- _PROVIDED DATA_
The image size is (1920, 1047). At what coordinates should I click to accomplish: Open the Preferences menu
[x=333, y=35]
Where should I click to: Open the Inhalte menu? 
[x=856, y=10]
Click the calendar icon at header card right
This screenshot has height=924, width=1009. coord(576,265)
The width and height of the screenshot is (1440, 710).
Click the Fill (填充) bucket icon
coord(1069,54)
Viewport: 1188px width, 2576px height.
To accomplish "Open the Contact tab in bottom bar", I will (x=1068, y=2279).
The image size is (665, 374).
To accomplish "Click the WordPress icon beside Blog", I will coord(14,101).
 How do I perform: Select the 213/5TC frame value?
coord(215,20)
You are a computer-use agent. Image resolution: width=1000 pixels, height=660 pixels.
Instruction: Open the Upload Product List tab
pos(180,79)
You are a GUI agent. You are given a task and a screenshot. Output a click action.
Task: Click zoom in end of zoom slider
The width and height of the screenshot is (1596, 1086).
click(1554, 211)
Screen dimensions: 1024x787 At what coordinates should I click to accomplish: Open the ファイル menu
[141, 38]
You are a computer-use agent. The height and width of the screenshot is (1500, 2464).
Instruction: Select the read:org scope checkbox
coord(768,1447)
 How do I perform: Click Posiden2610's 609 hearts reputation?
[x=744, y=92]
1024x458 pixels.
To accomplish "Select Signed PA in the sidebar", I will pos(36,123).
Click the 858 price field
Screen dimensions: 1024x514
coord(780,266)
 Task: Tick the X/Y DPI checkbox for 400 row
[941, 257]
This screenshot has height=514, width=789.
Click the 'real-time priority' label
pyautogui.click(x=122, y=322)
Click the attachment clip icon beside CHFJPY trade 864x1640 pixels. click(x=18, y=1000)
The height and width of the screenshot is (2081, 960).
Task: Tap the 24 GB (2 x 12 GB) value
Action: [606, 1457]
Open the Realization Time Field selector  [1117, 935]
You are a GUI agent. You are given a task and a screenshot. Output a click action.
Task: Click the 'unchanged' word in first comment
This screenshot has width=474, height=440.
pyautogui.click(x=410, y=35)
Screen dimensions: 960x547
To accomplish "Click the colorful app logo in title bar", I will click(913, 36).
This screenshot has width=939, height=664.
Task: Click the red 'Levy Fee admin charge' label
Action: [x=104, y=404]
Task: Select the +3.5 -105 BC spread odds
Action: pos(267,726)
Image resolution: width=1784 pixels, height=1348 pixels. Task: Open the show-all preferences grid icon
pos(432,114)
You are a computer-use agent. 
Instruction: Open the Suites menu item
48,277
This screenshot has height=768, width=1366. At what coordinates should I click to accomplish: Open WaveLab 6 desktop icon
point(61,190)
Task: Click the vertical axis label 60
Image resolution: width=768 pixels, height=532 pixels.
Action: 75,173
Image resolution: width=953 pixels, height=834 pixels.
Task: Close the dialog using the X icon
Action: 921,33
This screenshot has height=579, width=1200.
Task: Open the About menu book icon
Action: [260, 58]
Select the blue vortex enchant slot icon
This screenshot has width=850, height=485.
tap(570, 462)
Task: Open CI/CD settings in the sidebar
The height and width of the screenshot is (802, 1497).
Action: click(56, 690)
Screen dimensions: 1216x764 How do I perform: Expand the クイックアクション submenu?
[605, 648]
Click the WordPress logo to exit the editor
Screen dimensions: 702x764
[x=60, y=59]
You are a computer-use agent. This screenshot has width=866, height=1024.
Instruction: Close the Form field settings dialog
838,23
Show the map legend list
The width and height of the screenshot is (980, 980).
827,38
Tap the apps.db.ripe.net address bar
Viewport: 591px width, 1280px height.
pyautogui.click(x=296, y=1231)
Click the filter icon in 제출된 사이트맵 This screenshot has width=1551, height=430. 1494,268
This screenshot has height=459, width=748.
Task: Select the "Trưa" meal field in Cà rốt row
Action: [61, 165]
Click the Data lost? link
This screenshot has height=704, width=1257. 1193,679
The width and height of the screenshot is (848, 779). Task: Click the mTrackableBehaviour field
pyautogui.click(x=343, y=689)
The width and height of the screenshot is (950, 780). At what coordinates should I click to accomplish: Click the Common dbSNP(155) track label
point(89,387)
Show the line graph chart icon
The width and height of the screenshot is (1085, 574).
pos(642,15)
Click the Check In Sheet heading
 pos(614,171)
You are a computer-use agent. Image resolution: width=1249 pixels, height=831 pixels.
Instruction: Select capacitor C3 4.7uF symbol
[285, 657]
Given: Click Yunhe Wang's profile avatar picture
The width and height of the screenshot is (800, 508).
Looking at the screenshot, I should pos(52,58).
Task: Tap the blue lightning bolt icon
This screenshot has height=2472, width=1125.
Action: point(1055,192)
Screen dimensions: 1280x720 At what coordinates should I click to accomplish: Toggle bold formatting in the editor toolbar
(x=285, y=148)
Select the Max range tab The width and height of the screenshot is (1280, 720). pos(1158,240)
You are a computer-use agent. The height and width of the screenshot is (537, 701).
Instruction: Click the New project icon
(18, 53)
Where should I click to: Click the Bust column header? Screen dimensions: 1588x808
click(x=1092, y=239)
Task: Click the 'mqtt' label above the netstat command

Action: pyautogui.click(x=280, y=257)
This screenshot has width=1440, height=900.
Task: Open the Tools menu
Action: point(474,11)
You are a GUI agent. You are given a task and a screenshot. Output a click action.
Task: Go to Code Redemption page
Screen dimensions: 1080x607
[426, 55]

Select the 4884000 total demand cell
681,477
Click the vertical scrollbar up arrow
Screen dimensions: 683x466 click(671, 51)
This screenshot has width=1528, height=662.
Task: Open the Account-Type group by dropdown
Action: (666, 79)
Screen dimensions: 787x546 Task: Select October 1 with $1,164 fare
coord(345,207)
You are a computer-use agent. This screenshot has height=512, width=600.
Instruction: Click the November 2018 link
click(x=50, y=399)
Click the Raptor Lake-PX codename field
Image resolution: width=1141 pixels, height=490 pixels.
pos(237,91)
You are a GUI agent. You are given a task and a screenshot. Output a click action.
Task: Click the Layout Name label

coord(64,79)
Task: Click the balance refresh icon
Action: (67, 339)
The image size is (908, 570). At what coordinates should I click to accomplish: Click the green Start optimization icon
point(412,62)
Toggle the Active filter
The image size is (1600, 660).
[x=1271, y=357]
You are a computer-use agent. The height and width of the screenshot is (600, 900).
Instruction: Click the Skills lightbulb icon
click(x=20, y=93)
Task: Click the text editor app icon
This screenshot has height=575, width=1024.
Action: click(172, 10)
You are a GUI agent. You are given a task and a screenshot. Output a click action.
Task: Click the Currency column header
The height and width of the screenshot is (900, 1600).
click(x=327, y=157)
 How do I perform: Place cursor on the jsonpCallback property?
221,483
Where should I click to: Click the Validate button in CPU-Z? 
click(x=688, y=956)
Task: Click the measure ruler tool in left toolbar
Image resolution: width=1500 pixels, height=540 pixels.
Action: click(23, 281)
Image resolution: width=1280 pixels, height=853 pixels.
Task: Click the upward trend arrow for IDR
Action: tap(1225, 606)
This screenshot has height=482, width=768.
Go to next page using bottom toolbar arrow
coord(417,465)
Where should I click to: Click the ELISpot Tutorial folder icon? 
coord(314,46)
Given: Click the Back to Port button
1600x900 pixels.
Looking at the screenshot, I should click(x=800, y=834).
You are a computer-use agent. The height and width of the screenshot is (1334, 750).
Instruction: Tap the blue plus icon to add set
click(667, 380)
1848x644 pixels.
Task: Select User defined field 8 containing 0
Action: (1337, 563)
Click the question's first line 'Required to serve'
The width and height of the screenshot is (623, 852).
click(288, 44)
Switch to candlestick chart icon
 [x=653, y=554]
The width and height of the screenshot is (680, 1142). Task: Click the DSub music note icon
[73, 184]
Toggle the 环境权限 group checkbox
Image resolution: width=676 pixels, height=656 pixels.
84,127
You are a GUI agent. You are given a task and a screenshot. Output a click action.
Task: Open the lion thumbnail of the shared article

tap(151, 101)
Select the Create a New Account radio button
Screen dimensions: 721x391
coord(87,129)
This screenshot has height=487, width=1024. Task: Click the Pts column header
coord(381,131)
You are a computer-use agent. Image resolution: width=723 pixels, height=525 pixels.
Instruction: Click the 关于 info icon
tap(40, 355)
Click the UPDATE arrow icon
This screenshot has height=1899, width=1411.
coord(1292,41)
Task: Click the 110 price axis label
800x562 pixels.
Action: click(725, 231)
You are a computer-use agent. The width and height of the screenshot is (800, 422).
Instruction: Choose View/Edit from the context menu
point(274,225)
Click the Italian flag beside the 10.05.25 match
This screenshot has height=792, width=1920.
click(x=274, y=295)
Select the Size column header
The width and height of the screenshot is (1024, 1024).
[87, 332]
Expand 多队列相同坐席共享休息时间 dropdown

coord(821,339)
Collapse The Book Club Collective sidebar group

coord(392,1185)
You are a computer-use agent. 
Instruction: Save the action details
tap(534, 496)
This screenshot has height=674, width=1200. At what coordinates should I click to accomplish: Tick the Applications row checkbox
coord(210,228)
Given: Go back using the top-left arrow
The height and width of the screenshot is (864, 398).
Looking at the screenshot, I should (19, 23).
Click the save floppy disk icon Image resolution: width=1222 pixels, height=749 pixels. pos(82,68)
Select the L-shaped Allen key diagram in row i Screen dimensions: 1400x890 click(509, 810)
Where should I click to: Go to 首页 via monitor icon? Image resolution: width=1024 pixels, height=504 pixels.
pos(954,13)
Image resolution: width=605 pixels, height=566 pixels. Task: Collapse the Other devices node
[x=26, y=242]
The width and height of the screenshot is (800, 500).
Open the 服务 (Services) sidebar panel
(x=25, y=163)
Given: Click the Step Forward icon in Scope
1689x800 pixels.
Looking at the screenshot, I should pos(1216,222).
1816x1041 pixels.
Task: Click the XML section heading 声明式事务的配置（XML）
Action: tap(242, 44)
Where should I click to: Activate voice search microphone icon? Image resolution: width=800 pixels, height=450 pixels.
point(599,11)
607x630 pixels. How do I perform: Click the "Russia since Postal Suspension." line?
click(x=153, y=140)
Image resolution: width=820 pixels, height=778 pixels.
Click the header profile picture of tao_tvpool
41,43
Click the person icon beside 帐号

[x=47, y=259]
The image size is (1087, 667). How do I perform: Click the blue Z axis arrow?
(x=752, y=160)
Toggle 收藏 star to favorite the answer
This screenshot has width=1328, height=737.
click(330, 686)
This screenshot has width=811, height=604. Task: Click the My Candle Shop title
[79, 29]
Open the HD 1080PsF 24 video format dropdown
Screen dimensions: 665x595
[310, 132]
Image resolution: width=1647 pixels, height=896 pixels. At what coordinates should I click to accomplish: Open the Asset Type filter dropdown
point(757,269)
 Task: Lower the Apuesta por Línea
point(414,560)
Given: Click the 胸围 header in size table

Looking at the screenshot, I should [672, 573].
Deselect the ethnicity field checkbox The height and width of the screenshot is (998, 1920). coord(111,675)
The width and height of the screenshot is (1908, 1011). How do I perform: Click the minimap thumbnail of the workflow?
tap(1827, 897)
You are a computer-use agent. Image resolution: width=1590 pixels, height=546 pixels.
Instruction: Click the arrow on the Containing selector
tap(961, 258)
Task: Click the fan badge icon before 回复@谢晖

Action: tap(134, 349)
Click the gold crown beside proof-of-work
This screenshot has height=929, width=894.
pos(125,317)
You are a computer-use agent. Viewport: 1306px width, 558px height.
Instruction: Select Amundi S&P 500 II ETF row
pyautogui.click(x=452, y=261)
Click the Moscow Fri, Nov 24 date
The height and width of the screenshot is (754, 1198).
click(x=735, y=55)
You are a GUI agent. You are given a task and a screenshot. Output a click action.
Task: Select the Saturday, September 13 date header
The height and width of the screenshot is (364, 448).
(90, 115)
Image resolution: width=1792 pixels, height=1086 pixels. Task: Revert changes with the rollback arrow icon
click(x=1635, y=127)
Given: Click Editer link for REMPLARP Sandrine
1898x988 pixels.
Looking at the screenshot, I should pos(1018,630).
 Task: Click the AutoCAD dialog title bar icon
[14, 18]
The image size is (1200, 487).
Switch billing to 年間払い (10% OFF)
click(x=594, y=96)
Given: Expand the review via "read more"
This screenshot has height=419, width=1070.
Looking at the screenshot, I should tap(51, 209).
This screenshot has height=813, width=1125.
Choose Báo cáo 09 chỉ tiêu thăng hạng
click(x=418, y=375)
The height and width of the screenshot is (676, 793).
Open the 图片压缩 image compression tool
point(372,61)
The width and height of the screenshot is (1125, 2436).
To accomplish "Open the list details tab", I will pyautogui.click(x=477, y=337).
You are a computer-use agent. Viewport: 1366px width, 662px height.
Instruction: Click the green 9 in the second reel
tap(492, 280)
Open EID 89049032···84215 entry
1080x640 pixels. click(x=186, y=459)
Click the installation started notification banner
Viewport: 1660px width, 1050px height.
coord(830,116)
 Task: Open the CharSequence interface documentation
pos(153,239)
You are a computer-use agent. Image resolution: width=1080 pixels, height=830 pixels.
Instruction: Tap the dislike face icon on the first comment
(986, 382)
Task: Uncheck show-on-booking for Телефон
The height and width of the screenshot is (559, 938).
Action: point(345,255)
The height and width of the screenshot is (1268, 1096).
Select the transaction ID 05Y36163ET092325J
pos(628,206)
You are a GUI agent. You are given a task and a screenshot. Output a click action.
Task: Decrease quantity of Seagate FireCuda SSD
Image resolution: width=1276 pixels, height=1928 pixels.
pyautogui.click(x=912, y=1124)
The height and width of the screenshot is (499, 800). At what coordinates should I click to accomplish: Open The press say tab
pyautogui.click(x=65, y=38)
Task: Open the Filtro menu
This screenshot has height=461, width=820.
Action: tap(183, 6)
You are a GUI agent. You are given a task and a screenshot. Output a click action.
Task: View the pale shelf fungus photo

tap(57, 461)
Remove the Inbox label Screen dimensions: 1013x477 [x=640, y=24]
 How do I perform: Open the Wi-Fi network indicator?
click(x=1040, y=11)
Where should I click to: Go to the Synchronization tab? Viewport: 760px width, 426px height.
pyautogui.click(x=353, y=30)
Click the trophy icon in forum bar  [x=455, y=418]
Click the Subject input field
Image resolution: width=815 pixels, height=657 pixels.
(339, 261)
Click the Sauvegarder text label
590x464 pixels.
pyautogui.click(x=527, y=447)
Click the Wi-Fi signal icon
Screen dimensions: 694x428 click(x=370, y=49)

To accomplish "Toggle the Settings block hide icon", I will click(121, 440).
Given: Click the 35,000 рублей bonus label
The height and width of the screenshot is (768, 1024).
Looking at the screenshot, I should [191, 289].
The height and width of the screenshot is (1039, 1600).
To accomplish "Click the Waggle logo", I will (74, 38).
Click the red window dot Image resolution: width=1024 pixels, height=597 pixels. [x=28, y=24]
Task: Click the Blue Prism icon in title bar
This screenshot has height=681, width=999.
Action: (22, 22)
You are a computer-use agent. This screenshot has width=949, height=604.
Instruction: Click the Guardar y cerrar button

- _EXERCISE BRIEF_
Go through the listing above, count the lines that contain "left", and state that number alone.

- _TASK OUTPUT_
2